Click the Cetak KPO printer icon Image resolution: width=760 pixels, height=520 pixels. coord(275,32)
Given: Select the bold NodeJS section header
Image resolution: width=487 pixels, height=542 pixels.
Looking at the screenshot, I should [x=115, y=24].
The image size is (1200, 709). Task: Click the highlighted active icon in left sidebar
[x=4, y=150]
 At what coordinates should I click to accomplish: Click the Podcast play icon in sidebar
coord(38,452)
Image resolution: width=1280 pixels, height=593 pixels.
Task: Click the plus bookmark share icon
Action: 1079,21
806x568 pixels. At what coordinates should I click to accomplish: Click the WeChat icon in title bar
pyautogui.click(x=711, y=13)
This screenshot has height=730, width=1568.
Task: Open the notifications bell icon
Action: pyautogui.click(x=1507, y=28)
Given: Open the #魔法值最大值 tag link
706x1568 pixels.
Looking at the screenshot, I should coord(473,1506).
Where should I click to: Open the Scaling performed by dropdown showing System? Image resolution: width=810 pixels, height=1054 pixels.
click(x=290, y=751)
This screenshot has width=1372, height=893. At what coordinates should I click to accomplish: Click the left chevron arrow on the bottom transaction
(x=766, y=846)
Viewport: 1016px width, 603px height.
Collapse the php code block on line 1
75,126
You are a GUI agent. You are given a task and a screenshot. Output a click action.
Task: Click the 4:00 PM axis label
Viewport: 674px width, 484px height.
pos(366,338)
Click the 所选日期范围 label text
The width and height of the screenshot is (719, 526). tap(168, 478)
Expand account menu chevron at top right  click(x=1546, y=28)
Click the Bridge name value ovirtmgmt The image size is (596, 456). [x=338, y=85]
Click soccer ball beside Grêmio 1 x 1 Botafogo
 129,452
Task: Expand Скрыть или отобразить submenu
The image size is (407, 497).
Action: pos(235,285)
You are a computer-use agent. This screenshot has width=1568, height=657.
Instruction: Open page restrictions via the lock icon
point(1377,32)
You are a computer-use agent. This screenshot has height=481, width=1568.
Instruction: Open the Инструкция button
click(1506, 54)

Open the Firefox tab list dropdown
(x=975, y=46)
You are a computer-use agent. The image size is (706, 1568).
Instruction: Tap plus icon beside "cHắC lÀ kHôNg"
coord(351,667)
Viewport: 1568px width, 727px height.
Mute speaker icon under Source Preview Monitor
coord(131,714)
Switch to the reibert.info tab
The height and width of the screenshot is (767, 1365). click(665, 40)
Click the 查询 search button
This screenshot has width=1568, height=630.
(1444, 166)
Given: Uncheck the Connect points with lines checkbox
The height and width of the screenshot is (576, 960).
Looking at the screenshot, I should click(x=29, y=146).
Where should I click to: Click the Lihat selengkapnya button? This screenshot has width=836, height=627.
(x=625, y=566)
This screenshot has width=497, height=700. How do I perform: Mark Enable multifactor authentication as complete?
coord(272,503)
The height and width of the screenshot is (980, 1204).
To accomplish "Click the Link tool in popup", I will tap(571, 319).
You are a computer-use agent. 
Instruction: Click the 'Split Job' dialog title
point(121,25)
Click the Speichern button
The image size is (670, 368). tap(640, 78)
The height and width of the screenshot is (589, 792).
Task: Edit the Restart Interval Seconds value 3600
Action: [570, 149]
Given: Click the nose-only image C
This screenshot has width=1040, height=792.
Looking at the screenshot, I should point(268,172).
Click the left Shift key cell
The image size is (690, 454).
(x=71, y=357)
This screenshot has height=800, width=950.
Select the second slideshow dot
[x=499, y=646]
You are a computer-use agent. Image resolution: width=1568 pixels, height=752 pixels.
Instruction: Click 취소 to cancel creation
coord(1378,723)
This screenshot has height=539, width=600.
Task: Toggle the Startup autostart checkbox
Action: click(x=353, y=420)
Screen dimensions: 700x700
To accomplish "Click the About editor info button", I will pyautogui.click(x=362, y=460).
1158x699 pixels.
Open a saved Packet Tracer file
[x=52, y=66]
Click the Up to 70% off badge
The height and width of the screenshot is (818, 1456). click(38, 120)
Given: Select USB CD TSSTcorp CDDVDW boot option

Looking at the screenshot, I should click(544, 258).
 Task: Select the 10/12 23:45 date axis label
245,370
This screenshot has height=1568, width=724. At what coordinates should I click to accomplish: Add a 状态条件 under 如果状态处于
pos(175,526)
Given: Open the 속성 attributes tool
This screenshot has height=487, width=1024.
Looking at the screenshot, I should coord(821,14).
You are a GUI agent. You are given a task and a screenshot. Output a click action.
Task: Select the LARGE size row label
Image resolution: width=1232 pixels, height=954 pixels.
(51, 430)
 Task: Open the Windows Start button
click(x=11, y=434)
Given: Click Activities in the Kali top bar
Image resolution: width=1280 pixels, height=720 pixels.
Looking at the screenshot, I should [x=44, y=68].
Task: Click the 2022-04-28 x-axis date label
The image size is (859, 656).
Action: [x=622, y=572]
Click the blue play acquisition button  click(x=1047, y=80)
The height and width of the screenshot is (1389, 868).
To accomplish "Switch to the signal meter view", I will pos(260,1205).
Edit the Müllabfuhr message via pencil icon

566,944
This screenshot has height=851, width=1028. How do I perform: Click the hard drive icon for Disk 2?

■ ■ ■ ■ ■ ■ ■

§ **REQUEST**: Rewrite all the records with "computer-use agent" swapped for "desktop agent" everywhere it occurs, leaving everything else unchanged.

§ **TASK ANSWER**:
Click the Cetak KPO printer icon Image resolution: width=760 pixels, height=520 pixels. coord(275,32)
Given: Select the bold NodeJS section header
Image resolution: width=487 pixels, height=542 pixels.
Looking at the screenshot, I should [x=115, y=24].
The image size is (1200, 709). Task: Click the highlighted active icon in left sidebar
[x=4, y=150]
 At what coordinates should I click to accomplish: Click the Podcast play icon in sidebar
coord(38,452)
Image resolution: width=1280 pixels, height=593 pixels.
Task: Click the plus bookmark share icon
Action: 1079,21
806x568 pixels. At what coordinates should I click to accomplish: Click the WeChat icon in title bar
pyautogui.click(x=711, y=13)
This screenshot has height=730, width=1568.
Task: Open the notifications bell icon
Action: pyautogui.click(x=1507, y=28)
Given: Open the #魔法值最大值 tag link
706x1568 pixels.
Looking at the screenshot, I should coord(473,1506).
Where should I click to: Open the Scaling performed by dropdown showing System? Image resolution: width=810 pixels, height=1054 pixels.
click(x=290, y=751)
This screenshot has width=1372, height=893. At what coordinates should I click to accomplish: Click the left chevron arrow on the bottom transaction
(x=766, y=846)
Viewport: 1016px width, 603px height.
Collapse the php code block on line 1
75,126
You are a GUI agent. You are given a task and a screenshot. Output a click action.
Task: Click the 4:00 PM axis label
Viewport: 674px width, 484px height.
pos(366,338)
Click the 所选日期范围 label text
The width and height of the screenshot is (719, 526). tap(168, 478)
Expand account menu chevron at top right  click(x=1546, y=28)
Click the Bridge name value ovirtmgmt The image size is (596, 456). [x=338, y=85]
Click soccer ball beside Grêmio 1 x 1 Botafogo
 129,452
Task: Expand Скрыть или отобразить submenu
The image size is (407, 497).
Action: pos(235,285)
You are a desktop agent. This screenshot has width=1568, height=657.
Instruction: Open page restrictions via the lock icon
point(1377,32)
You are a desktop agent. This screenshot has height=481, width=1568.
Instruction: Open the Инструкция button
click(1506, 54)

Open the Firefox tab list dropdown
(x=975, y=46)
You are a desktop agent. The image size is (706, 1568).
Instruction: Tap plus icon beside "cHắC lÀ kHôNg"
coord(351,667)
Viewport: 1568px width, 727px height.
Mute speaker icon under Source Preview Monitor
coord(131,714)
Switch to the reibert.info tab
The height and width of the screenshot is (767, 1365). click(665, 40)
Click the 查询 search button
This screenshot has width=1568, height=630.
(1444, 166)
Given: Uncheck the Connect points with lines checkbox
The height and width of the screenshot is (576, 960).
Looking at the screenshot, I should click(x=29, y=146).
Where should I click to: Click the Lihat selengkapnya button? This screenshot has width=836, height=627.
(x=625, y=566)
This screenshot has width=497, height=700. How do I perform: Mark Enable multifactor authentication as complete?
coord(272,503)
The height and width of the screenshot is (980, 1204).
To accomplish "Click the Link tool in popup", I will tap(571, 319).
You are a desktop agent. 
Instruction: Click the 'Split Job' dialog title
point(121,25)
Click the Speichern button
The image size is (670, 368). tap(640, 78)
The height and width of the screenshot is (589, 792).
Task: Edit the Restart Interval Seconds value 3600
Action: [570, 149]
Given: Click the nose-only image C
This screenshot has width=1040, height=792.
Looking at the screenshot, I should point(268,172).
Click the left Shift key cell
The image size is (690, 454).
(x=71, y=357)
This screenshot has height=800, width=950.
Select the second slideshow dot
[x=499, y=646]
You are a desktop agent. Image resolution: width=1568 pixels, height=752 pixels.
Instruction: Click 취소 to cancel creation
coord(1378,723)
This screenshot has height=539, width=600.
Task: Toggle the Startup autostart checkbox
Action: click(x=353, y=420)
Screen dimensions: 700x700
To accomplish "Click the About editor info button", I will pyautogui.click(x=362, y=460).
1158x699 pixels.
Open a saved Packet Tracer file
[x=52, y=66]
Click the Up to 70% off badge
The height and width of the screenshot is (818, 1456). click(38, 120)
Given: Select USB CD TSSTcorp CDDVDW boot option

Looking at the screenshot, I should click(544, 258).
 Task: Select the 10/12 23:45 date axis label
245,370
This screenshot has height=1568, width=724. At what coordinates should I click to accomplish: Add a 状态条件 under 如果状态处于
pos(175,526)
Given: Open the 속성 attributes tool
This screenshot has height=487, width=1024.
Looking at the screenshot, I should coord(821,14).
You are a GUI agent. You are given a task and a screenshot. Output a click action.
Task: Select the LARGE size row label
Image resolution: width=1232 pixels, height=954 pixels.
(51, 430)
 Task: Open the Windows Start button
click(x=11, y=434)
Given: Click Activities in the Kali top bar
Image resolution: width=1280 pixels, height=720 pixels.
Looking at the screenshot, I should [x=44, y=68].
Task: Click the 2022-04-28 x-axis date label
The image size is (859, 656).
Action: [x=622, y=572]
Click the blue play acquisition button  click(x=1047, y=80)
The height and width of the screenshot is (1389, 868).
To accomplish "Switch to the signal meter view", I will pos(260,1205).
Edit the Müllabfuhr message via pencil icon

566,944
This screenshot has height=851, width=1028. How do I perform: Click the hard drive icon for Disk 2?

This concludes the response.